Bu defa sorularımın adresi Aylin Balboa. Aylin’in ilk kitabı Belki Bir Gün Uçarız’ı on yıl önce okuduğumda bir okur olarak yeni bir metin keşfettiğim için mutlu olmuş, aynı yıllarda aynı dilde yazan iki kadın olduğumuz için bir yoldaşlık sezmiştim. Geçen zamanda ilk kitap barajını aşıp üretmeyi sürdürdüğümüz için memnunum. O yüzden onun on yılına bakarken kendi on yılıma da bir iç bakış fırlatmadan geçemedim.

Bir yazara çocukluğunu sormak ilgimi çekiyor. Her şeyi başlatan o ilk tohum o zaman atılıyormuş gibi. Aylin’e de sordum: Nasıl biriymiş büyürken?

“Çocukluğum şartlar elverdiğince iyi, gençliğimse berbattı. Kolay değildi, kolay olmadığını söyleyebilirim kısaca.”

Yazmak eyleminin hayatına girdiği en eski zamanı merak ettim ilk. Anlatma ihtiyacı ilk ne zaman doğmuş?

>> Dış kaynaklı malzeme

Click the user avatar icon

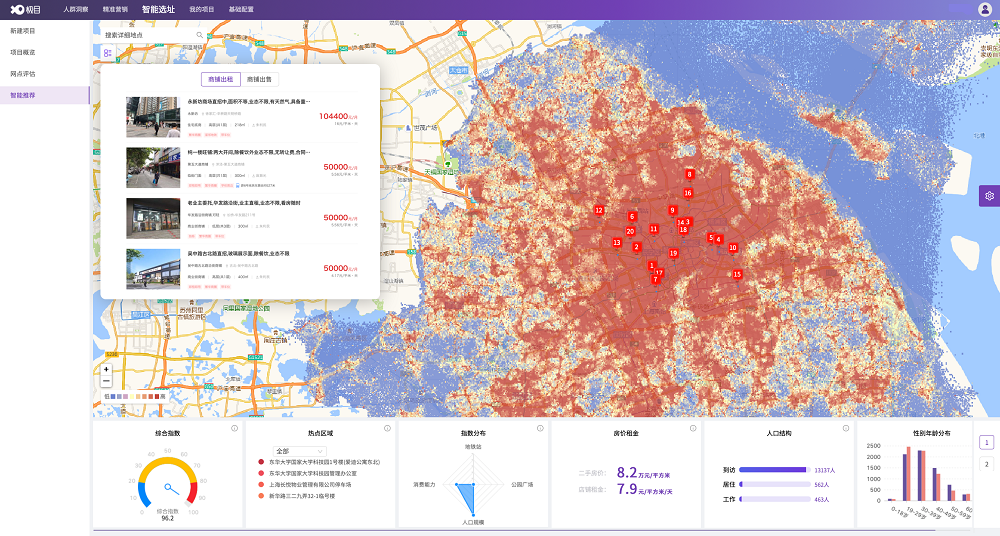[985, 9]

“Kafamın içinde olan biteni seslendiren, bazen çarpıtan, bazen komikleştiren bir ses olduğunu en eski hatıralarımda bile hatırlıyorum sanki. Ama bunları kaydetmeye ve yazmaya çok geç başladım, yirmilerimin sonuna doğru.”

Peki Aylin’i yazar yapan şey nedir? Nasıl bir motivasyon var yazma ihtiyacının arkasında?

“Beni yazmaya iten şeyin temelde yalnızlık olduğunu düşünüyorum. Çok içeride bir yerdeki, gideremeyeceğimi bildiğim türde bir yalnızlık. Olay bundan başladı. Ama zamanla tek başına bir etken olmaktan çıktı bu, artık farklı motivasyonlarım da var.”

“Derdi derdime denk düşen bir şeyle karşılaşmadım, böylece yazmaya başladım ben.”

Okuma merakının zamanla yazma merakına dönüştüğü biri midir? İyi bir okur mudur?

“Evet, ben yazmaya okuma sayesinde ulaştım. Hani bir işin nasıl yapıldığını uzun uzun izledikten sonra dur şunu bir de ben deneyeyim dersiniz ya, biraz öyle başladı benim hikâyem. O yüzden okumayı hem çok önemsiyor hem de çok seviyorum. İyi bir okur olmaya çalışıyorum, iyi okur olmayanın iyi bir yazar olabileceğine zaten inanmıyorum.”

Yazmak işin bir kısmı, bir de onları “okutmak” var. Yani önce bunu istemek, buna gönüllü olmak… Aylin’in yazdıklarını neden paylaşma ihtiyacı hissettiğini sordum. Bu hep dilediği bir şey miymiş?

“Kendiliğinden gelişti. Yani olayların kitaba doğru evrilmesi tamamen kendiliğindendi. Benim için olay şuydu sadece; abim bir motosiklet kazası sonucu komaya girmişti. Daha önceki her türlü sıkıntımda çok işime yarayan kitaplar bu sefer yaralarımın hiçbirine merhem olmadı. Derdi derdime denk düşen bir şeyle karşılaşmadım, böylece yazmaya başladım ben. Bir blog açıp boşlukla konuşmaya başladım. Bir baktım dolmuş oradaki boşluklar, bir sürü okur olmuş.”